INPUT DATA below:
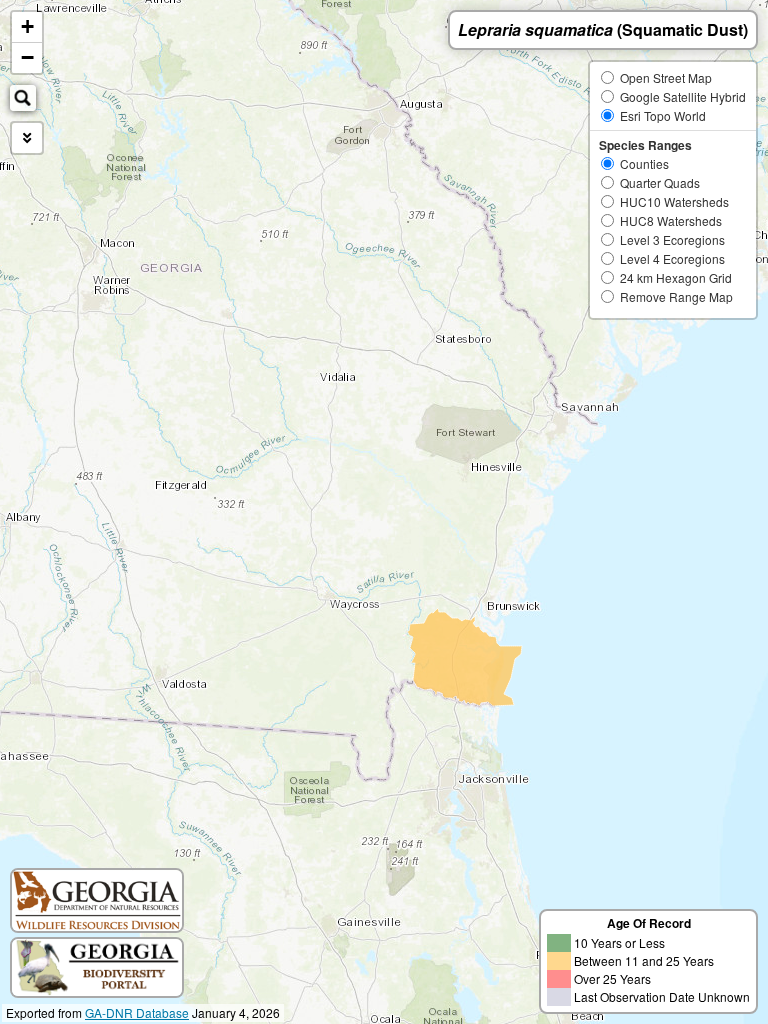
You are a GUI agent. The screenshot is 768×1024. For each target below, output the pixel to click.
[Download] (27, 138)
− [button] (27, 57)
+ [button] (27, 26)
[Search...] (23, 98)
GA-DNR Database (137, 1012)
End of INPUT DATA.
_TASK REQUIREMENTS:_ Where an entry holds a picture, leave the picture out and output the rest exactly.

_ANSWER BOX:_
You are a GUI agent. The screenshot is 768×1024. For each target below, output the pixel to click.
[Download] (27, 138)
− [button] (27, 57)
+ [button] (27, 26)
[Search...] (23, 98)
GA-DNR Database (137, 1012)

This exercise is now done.